Hinweis: Das BMF weist darauf hin, dass die vom BFH herausgestellte Gleichbehandlung mit einem Einzelunternehmer auch zu beachten ist, wenn bei einem Mitunternehmerwechsel die Anschaffungskosten für das jeweilige Wirtschaftsgut unter dem (anteiligen) Buchwert der Gesellschaftsbilanz liegen. Danach sind für die dem Mitunternehmer zustehenden Abschreibungsbeträge ausschließlich seine eigenen Anschaffungskosten und die im Anschaffungszeitpunkt neu zu schätzende Restnutzungsdauer maßgebend. Die bei Abstockungen im Rahmen des § 24 UmwStG geltenden Grundsätze zur Ermittlung des Korrekturbetrags können in diesen Fällen nicht angewandt werden.

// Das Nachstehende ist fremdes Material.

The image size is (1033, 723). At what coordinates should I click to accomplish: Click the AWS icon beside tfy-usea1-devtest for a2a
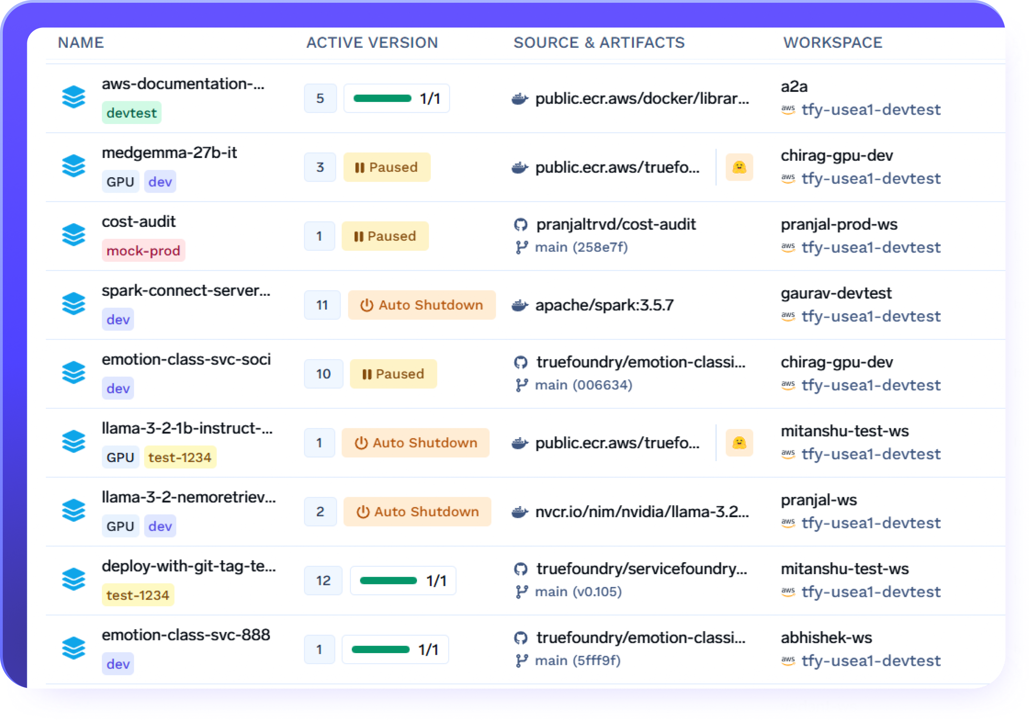point(788,110)
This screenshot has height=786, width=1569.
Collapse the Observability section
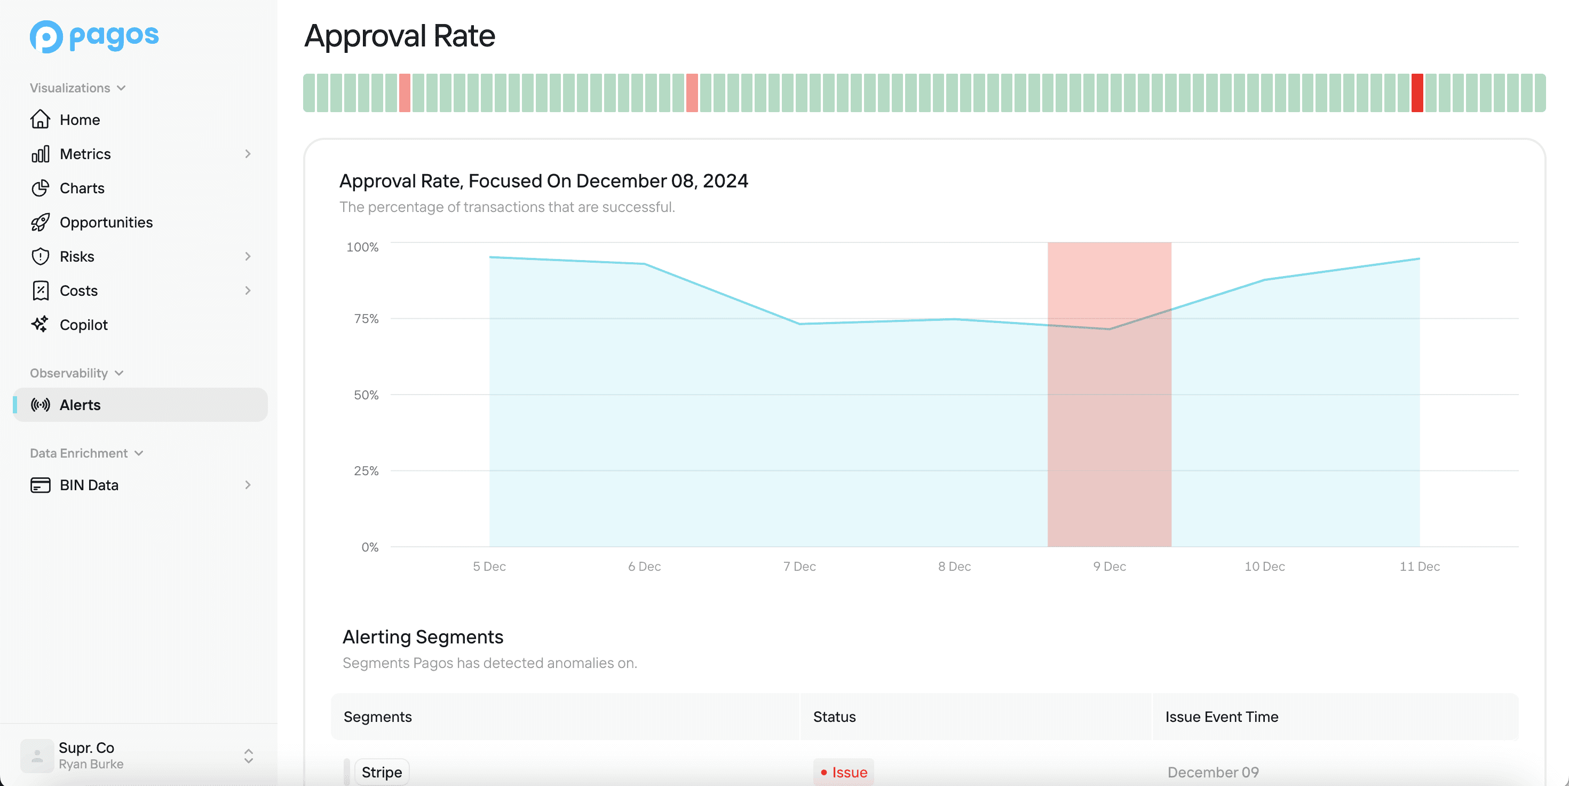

Einbringungsvorgänge nach § 24 UmwStG
Das BMF erklärt weiter, dass die im BFH-Urteil vom 20.11.2014 dargelegten Rechtsgrundsätze zu keinen Änderungen bei der Abschreibung von Mehr- oder Minderwerten in der Ergänzungsbilanz im Rahmen von Einbringungsvorgängen nach § 24 UmwStG führen (mit Ausnahme der Fälle des § 24 Abs. 4 i. V. m. § 23 Abs. 4 1. Halbsatz UmwStG). Es verbleibt in diesen Fällen bei der in der Ergänzungsbilanz (parallel zur Abschreibung in der Gesamthandsbilanz) vorzunehmenden gesellschafterbezogenen Korrektur der dem einbringenden Gesellschafter hinsichtlich seiner höheren oder geringeren Anschaffungskosten gegenüber der Gesamthandsbilanz zuzuordnenden zu niedrigen oder zu hohen Abschreibung.